Don’t get me wrong - I’d be lucky to pass the entrance exam to study with you - but did you ever write anything in G# Major? And if you did, what did the copyist say to you? Yes, I’ve seen passages that played through a G# Major scale in accidentals, but in the key signature? Never seen it…
And note, of course, that in the perfectly cromulent key of G# minor, the leading-note (ascending in melodic minor, both ways in harmonic minor) is F##.
I don’t doubt that it’s not done, but what’s to stop me from writing it that way, with 8 sharps? And wouldn’t that be appropriate if I modulated from C# major to Ab/G# major? And wouldn’t a violinist play G# differentlly from Ab (off by a Pythagorean comma), just as he would play F# differently from Gb? The same would go for all the other notes in G# vs. Ab major, including F## vs. G.
If by “out of key” you mean “always written as an accidental”, then yes, absolutely. G minor has two flats in the key signature and the leading F# accidentalised, always, and so on for the other minor keys.
You can only have 7 sharps or 7 flats in the key signature because there are only 7 named notes: A, B, C, D, E, F, G.
Just to clarify this for those who might need it: C# minor is the “relative minor” of E Major, and thus has the same key signature (4 sharps).
To address the OP directly, I can’t speak specifically to Moonlight Sonata, as I’ve never looked at the printed music, but I know one good reason for using a double-sharp in other instances: it saves ink, and thus printing costs, and also saves the composer some writing. I’ve seen situations where the composer wants to use the “natural” version of a note (say, G natural) multiple times in a bar that also includes the sharp version as indicated in the key signature (G# in this case) multiple times. Without the double-sharp, the composer and printer would need to print a “natural” sign in front of every G-natural in the measure, and then print a sharp (#) in front of every G# in the measure. Basically, taking the already-sharp note and “unsharping” in, then “resharping” it, then "unsharping it again, then "resharping it, etc. etc. Not only is that more work/more ink, it also makes the score look very cluttered, and harder to read.

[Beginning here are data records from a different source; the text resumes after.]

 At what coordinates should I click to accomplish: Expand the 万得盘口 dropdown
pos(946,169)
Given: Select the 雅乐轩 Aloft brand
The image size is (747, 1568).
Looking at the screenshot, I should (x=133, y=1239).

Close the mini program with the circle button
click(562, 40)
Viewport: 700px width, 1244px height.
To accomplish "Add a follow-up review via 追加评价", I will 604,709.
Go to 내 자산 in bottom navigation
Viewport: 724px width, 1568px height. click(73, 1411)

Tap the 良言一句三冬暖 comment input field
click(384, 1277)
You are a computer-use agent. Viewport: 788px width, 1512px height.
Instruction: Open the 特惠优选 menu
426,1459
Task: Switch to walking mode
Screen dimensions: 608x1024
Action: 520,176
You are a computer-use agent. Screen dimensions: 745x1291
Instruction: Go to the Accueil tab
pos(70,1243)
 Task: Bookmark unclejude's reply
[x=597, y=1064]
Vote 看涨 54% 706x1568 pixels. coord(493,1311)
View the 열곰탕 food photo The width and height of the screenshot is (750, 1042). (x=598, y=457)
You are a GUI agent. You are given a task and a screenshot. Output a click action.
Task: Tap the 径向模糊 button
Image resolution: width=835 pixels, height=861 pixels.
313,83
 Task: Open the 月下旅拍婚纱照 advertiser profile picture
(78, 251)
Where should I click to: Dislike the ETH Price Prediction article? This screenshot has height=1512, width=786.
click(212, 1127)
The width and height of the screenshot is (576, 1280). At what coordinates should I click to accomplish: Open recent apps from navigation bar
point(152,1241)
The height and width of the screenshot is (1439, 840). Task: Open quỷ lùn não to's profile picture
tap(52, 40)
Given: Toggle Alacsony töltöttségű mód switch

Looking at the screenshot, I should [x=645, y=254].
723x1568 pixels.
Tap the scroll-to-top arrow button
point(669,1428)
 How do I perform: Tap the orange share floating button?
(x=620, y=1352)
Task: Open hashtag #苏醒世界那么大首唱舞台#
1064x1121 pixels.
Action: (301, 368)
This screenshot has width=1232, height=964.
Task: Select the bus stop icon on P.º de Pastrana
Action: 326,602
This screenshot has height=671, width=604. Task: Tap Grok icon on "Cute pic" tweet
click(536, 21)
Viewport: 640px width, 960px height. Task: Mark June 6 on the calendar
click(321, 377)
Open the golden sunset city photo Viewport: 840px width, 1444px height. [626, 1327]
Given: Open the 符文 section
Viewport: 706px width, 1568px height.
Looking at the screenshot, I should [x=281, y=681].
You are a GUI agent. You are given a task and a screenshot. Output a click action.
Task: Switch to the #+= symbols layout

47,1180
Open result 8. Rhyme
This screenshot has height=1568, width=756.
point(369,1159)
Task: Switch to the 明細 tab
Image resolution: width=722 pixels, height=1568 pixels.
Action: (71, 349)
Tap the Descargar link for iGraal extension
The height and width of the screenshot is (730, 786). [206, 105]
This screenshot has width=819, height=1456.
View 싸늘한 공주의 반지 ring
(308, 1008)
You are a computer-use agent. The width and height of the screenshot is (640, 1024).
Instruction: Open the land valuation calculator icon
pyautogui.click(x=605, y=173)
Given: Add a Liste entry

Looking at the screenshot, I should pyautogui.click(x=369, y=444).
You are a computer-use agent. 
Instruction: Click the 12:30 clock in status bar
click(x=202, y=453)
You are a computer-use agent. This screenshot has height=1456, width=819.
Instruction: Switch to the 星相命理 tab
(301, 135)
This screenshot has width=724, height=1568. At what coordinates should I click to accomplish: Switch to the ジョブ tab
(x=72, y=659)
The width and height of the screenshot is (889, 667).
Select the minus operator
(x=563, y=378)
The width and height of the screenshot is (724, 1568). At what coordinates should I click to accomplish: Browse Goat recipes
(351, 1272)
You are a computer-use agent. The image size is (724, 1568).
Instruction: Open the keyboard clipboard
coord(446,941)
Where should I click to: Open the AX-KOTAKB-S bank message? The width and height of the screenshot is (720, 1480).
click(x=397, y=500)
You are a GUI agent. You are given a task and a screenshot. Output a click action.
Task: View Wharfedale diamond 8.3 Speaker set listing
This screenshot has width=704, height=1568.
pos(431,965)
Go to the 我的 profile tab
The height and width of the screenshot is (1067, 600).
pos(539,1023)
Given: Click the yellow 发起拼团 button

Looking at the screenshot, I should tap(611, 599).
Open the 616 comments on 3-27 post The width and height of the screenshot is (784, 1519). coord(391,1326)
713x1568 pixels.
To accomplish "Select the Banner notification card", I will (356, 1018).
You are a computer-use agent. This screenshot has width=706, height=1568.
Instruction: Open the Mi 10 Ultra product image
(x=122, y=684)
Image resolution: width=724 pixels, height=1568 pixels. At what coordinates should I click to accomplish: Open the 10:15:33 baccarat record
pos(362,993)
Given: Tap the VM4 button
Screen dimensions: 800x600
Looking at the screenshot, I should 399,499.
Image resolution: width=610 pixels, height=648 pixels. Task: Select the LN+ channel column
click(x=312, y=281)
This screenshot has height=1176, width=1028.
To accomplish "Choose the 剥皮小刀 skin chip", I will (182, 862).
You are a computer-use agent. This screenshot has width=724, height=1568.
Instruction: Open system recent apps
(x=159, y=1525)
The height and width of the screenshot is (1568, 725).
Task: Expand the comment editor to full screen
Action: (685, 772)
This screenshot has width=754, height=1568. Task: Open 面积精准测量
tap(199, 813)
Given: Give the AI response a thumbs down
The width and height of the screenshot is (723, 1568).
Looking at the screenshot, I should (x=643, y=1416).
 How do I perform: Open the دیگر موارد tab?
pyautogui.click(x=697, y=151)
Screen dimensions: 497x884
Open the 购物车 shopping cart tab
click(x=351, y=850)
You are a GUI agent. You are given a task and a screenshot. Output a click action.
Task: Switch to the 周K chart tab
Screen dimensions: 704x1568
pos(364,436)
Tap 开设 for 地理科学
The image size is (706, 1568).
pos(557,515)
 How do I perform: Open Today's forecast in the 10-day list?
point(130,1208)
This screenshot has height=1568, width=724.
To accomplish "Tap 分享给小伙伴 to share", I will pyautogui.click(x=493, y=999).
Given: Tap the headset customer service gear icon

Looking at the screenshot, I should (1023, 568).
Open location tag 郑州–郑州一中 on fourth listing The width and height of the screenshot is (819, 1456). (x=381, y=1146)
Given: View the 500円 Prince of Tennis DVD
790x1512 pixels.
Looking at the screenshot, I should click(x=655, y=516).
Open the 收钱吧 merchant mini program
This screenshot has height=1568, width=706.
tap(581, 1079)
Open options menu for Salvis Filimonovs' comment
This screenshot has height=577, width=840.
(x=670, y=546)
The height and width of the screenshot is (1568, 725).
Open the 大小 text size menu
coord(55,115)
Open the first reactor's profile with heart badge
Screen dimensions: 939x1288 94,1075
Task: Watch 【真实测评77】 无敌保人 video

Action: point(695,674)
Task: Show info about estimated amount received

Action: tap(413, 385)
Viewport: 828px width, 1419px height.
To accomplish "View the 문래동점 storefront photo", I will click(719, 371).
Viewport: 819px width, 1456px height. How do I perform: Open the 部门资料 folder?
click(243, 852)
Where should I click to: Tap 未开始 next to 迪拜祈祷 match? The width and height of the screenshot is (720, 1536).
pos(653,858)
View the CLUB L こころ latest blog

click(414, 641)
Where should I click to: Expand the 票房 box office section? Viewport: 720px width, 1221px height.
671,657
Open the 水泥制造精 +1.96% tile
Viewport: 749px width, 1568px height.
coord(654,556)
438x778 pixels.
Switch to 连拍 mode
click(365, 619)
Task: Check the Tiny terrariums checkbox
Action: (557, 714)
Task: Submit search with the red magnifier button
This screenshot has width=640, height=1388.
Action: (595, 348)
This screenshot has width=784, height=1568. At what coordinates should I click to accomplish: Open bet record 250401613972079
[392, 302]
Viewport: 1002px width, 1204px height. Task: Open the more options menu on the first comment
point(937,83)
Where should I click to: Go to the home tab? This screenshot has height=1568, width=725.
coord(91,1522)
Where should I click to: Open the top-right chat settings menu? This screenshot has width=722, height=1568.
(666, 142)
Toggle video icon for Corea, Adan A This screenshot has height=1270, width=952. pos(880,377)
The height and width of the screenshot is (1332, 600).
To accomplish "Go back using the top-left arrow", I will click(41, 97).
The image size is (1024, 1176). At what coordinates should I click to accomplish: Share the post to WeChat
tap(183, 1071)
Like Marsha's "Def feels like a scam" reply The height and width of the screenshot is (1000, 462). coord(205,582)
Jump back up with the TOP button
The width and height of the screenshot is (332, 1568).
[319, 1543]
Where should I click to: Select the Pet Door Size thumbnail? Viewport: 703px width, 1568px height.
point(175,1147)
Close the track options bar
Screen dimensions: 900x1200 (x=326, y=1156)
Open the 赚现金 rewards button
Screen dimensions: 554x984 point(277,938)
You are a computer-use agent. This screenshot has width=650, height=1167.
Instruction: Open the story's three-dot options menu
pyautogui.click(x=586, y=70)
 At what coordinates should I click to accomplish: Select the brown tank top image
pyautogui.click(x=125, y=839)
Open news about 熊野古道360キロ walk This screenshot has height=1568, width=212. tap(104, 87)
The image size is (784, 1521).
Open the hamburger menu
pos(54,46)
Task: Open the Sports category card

It is worth noting that despite much misunderstanding on this, the Well Temerered Klavier is not referring to Equal temperament. The well tempering is a “good” tempering, one which still yields different scale colours due to the different placement of the less well tempered intervals in the scales. So here Bach was very clear, for the tempering of his instrument G# major very likey had a real difference in intent from Ab major. Possibly the instrument was tempered such that the actual scale, as played, really was much closer to G# major than to Ab major. (Somewhere I have some more info on this, but deeply buried, and not close to hand.)
I should also note, that despite what people are taught, pianos are not equally tempered. Indeed very few instruments are. The actual tempering depends upon the physics of the piano, especially the physical lenght of the strings, and the choices made by the tuner. Most pianos are tempered to sound reasonably consonant with music played in the more common keys.
Says who? You can’t put a double sharp in a sig? Why not? Read the Wikipedia article linked earlier, which agrees with me, and includes a double sharp in this key sig exactly as I did (and no, I didn’t write the Wiki article).
Maybe you should take a look at some Bartok or other avante-garde composers, who have used non-standard key sigs, including sharps and flats on non-traditional scale tones, and even sharps and flats in the same sig. Compared to that, a double sharp is pretty ordinary.